Esse nome inglês poderia ser revertido para o português, de forma rude, como violência virtual. É um caso a parte de bullying e que tem ocorrido com mais intensidade na medida que a internet é ilimitada e, graças as várias novas tecnologias como iphone, ipods e tudo mais, o trabalho dos agressores torna-se mais fácil, já que usam o anonimato, muitas vezes, para prejudicar a vítima, a qual não sabe de quem se defender às vezes.
Esse tipo de agressão é causada quando alguém, por meio de páginas, comentários e comunidades na internet humilha, ameaça, debocha e agride os sentimentos morais de uma pessoa. É ainda mais grave que o bullying comum, já que: intensifica a dor, pois torna-se uma coisa constante na vida da vítima; expõe mais o agredido, já que o ambiente não está mais restrito apenas ao ambiente escolar, mas por toda a internet; e impossibilita a identificação dos agressores, causando a sensação de impotência a vítima (não consegue fazer nada para se livrar daquilo).

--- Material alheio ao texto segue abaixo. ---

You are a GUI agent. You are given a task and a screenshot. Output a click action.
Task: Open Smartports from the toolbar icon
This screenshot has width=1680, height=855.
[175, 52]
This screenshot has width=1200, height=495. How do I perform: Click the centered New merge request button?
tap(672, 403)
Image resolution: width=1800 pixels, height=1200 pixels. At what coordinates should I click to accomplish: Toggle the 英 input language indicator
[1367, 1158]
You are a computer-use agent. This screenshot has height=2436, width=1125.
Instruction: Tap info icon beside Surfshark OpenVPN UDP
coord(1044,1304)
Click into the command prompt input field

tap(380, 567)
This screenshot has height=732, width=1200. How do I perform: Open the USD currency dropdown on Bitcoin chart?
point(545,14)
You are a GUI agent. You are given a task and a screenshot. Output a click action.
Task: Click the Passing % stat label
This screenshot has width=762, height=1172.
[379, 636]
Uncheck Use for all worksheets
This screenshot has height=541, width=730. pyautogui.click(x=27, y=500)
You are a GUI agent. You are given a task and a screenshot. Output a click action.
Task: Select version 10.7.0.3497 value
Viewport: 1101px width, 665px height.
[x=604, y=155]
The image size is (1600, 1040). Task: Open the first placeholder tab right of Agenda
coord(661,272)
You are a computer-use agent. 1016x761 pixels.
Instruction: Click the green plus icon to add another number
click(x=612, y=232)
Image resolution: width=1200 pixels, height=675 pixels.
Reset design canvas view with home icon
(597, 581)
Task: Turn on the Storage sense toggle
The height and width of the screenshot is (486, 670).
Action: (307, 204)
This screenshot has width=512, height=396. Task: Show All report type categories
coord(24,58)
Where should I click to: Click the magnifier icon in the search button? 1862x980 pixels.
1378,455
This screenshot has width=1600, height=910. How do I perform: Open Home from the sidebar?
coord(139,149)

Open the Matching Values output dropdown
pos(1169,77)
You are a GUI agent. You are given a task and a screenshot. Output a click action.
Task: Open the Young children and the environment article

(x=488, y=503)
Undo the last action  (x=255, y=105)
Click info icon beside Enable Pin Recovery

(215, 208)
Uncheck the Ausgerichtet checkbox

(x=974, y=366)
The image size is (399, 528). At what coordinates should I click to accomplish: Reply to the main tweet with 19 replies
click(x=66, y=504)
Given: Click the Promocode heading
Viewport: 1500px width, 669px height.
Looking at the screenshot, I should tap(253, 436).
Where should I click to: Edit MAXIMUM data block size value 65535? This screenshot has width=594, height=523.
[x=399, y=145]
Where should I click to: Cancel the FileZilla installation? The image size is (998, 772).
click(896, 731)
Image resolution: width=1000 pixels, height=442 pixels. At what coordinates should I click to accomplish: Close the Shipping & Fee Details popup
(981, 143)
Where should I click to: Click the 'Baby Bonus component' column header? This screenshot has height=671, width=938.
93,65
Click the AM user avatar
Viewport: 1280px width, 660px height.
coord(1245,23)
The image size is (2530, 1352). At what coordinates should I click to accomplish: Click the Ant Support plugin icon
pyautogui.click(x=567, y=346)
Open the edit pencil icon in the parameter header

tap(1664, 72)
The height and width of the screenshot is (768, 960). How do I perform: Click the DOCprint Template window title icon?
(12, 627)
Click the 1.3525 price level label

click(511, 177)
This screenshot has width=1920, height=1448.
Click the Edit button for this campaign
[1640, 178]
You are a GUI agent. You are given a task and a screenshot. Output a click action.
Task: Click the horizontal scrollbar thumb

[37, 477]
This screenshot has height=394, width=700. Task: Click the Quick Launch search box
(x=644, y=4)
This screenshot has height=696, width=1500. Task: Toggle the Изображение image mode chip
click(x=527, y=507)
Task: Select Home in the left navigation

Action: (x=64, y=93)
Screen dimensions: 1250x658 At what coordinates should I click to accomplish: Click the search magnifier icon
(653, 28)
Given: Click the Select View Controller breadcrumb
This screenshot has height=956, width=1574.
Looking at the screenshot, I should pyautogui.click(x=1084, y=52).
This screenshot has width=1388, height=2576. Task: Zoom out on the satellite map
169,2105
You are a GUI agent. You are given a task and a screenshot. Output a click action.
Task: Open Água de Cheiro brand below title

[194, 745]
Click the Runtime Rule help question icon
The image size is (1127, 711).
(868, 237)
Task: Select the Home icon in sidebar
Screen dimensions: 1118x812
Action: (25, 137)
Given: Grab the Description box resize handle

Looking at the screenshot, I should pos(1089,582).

Às vezes, um simples caso de corte de cabelo feio, aos olhos dos outros, pode ser motivo de esculachamento na internet.
No cyberbullying a intimidade da vítima e a sua confiança são os mais prejudicados. Uma pesquisa feita com cinco mil alunos entre 10 e 14 anos revela que 17% já sofreu cyberbullying. Desses, 13% foi por celular e 87% doi pelas redes sociais e internet.